** TASK DESCRIPTION **
Please repeat nothing except the lines from the one containing "Image resolution: width=1050" through the end of the records, exactly and without pictures.

** RECORDS PROVIDED **
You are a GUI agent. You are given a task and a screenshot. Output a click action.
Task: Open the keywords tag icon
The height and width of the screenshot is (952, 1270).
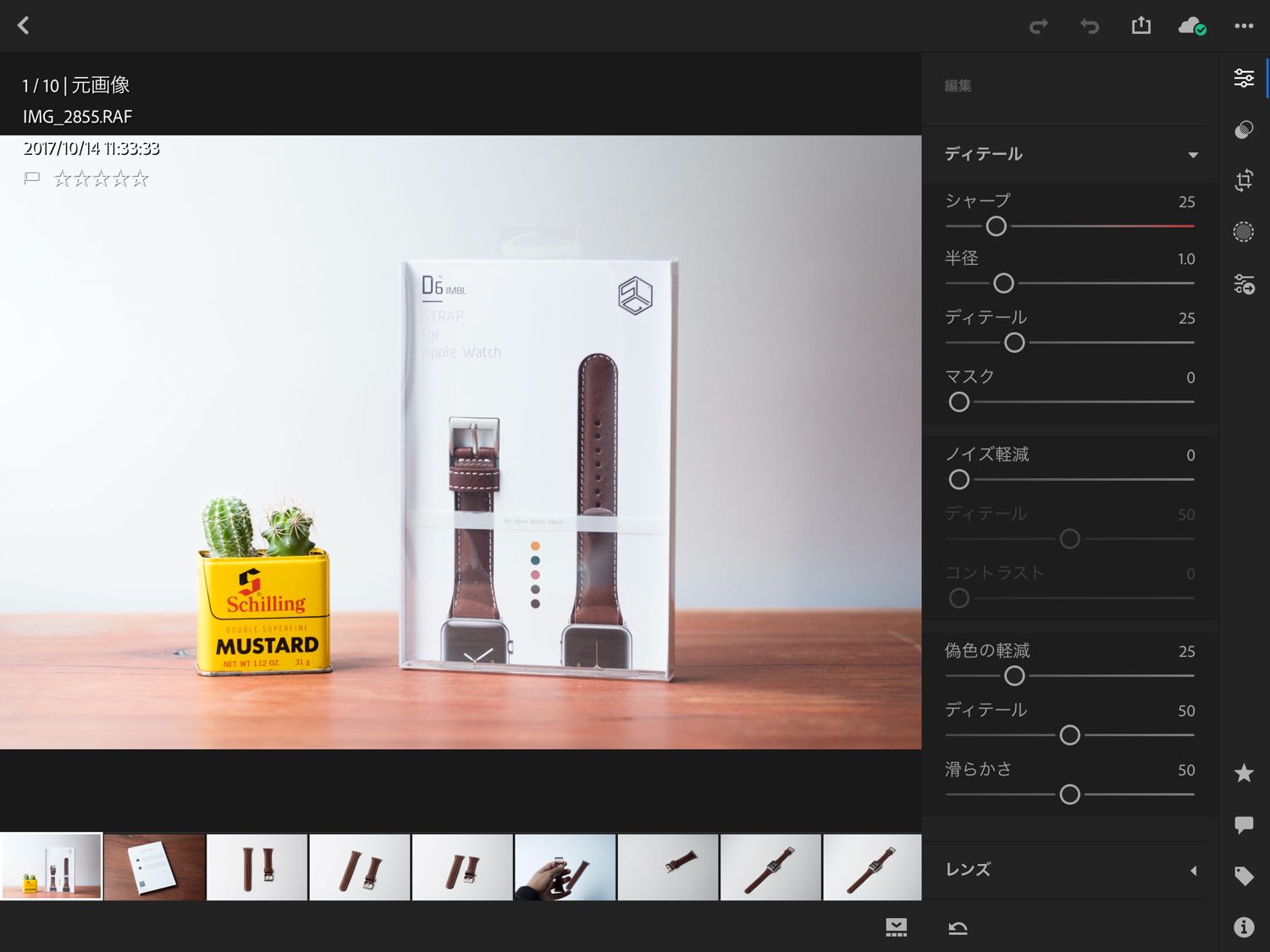click(x=1244, y=876)
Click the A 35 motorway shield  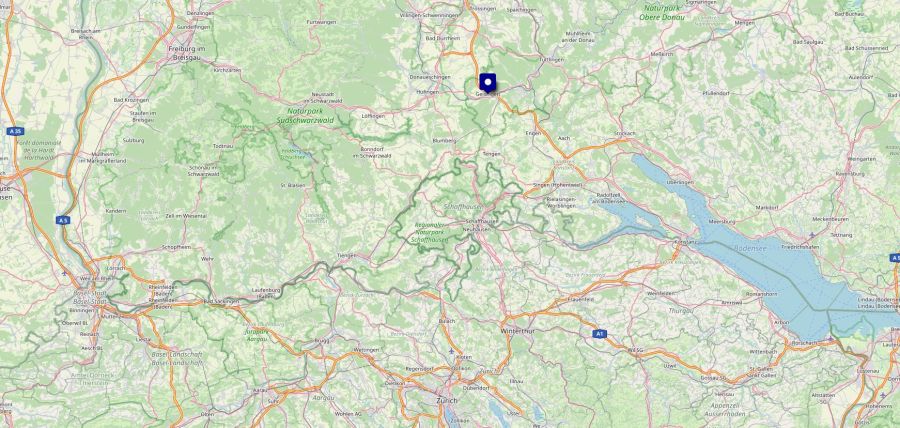pyautogui.click(x=15, y=131)
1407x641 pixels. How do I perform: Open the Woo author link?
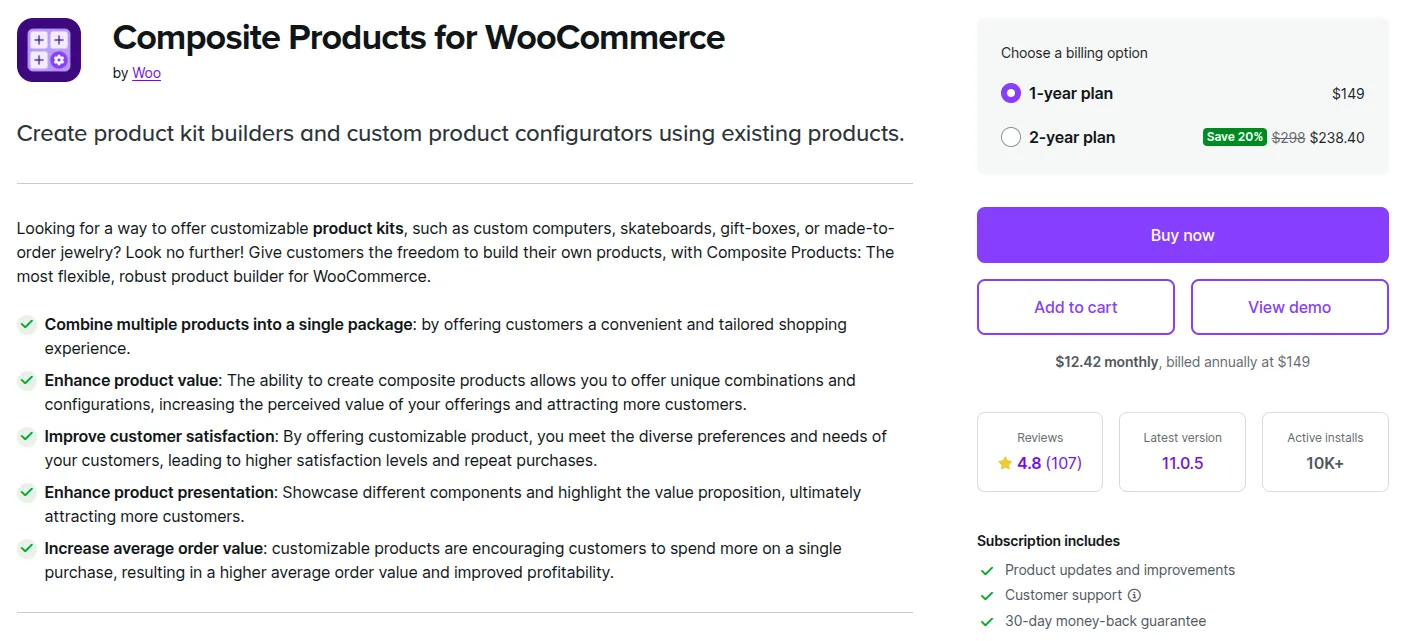pos(146,73)
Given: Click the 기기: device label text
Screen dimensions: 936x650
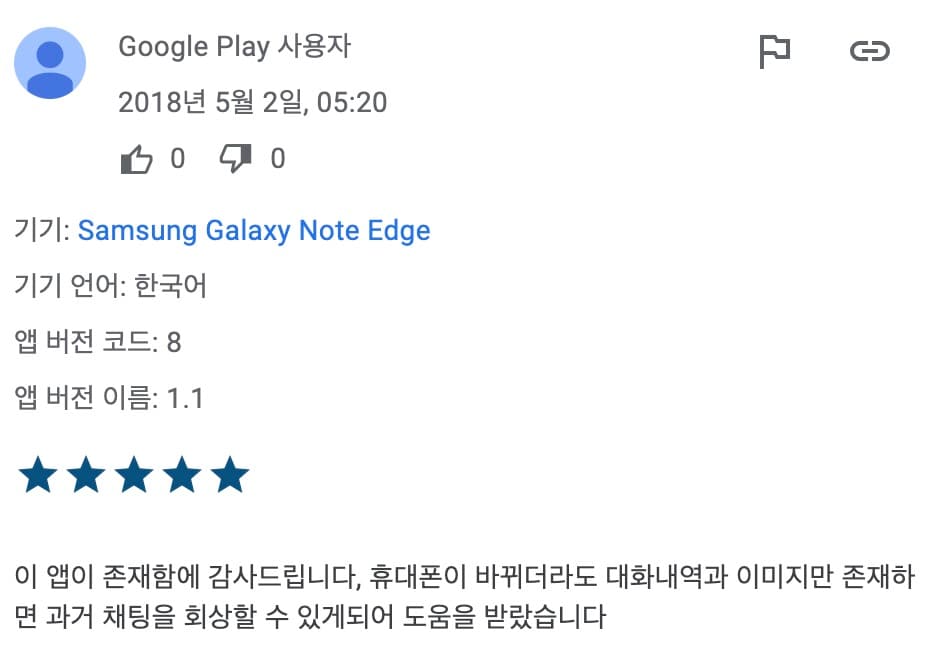Looking at the screenshot, I should pos(42,231).
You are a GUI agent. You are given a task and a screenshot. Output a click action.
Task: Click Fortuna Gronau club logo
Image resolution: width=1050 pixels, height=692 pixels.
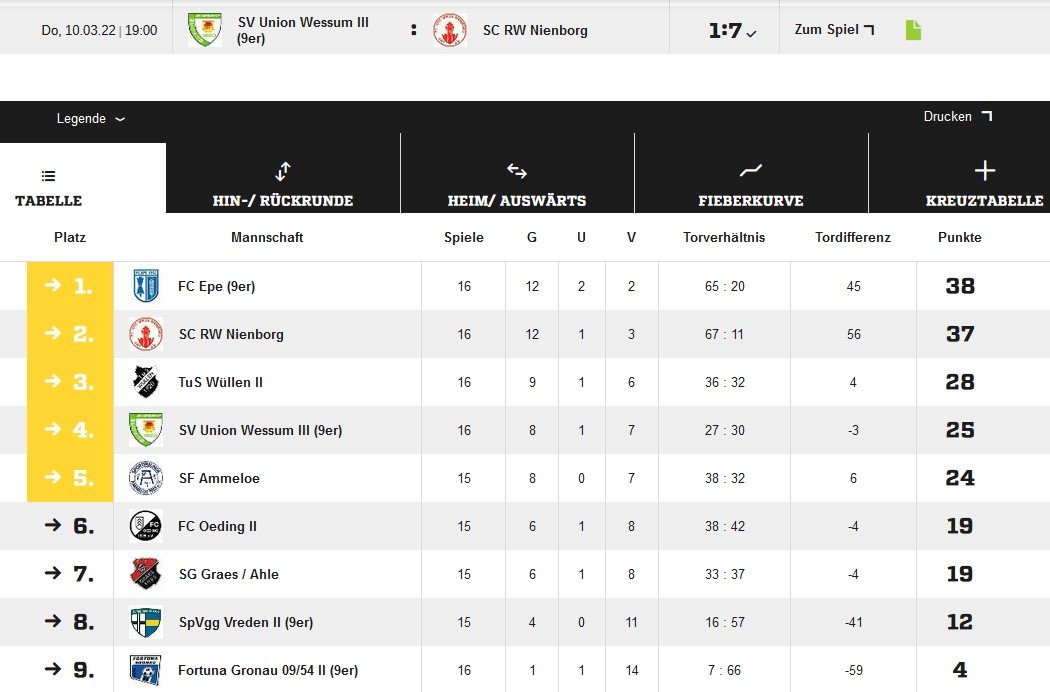click(146, 670)
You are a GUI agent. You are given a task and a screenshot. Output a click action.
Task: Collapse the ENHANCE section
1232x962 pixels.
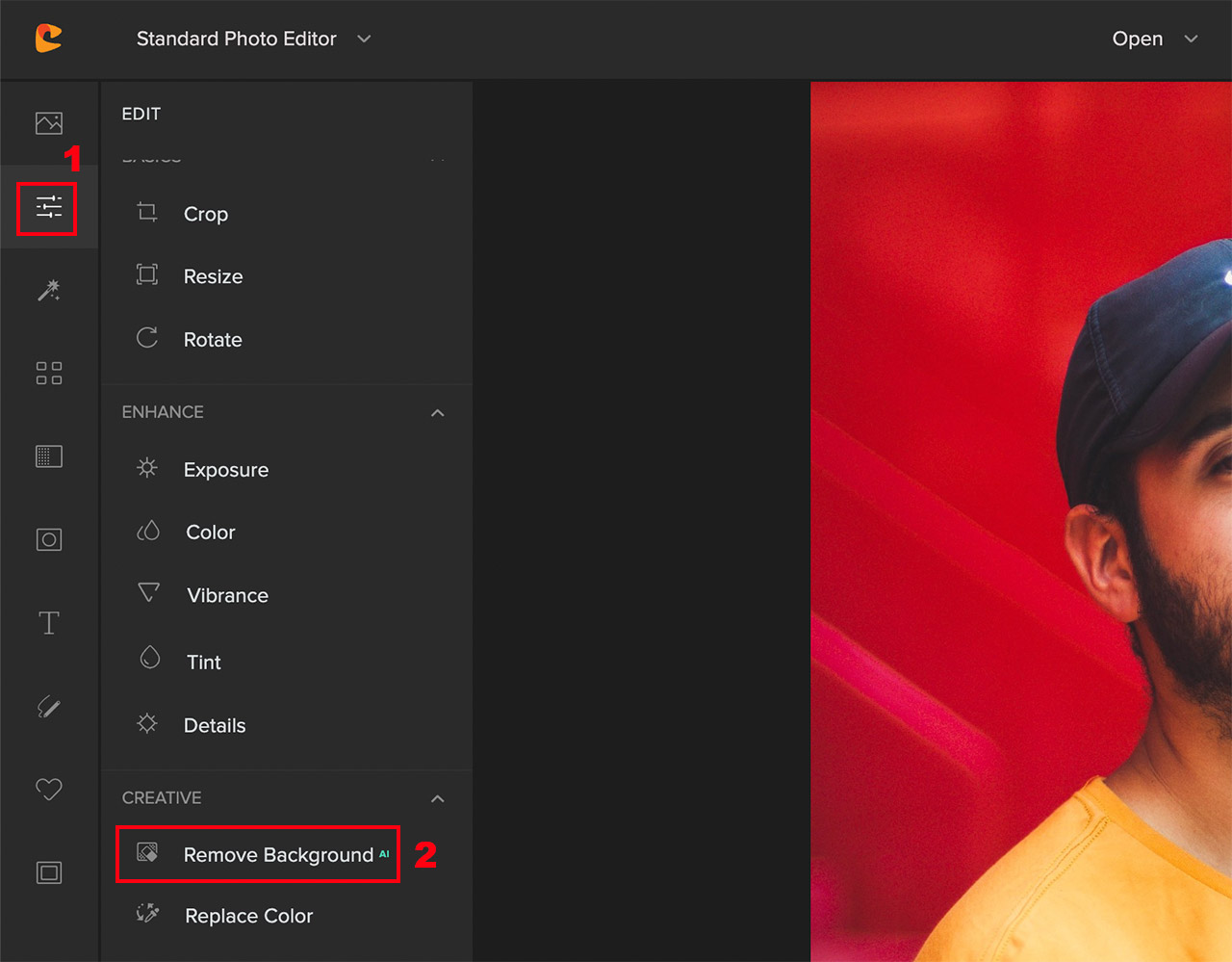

** EXERCISE OUTPUT **
Image resolution: width=1050 pixels, height=692 pixels.
click(146, 670)
You are a GUI agent. You are given a task and a screenshot. Output a click action.
Task: Collapse the ENHANCE section
1232x962 pixels.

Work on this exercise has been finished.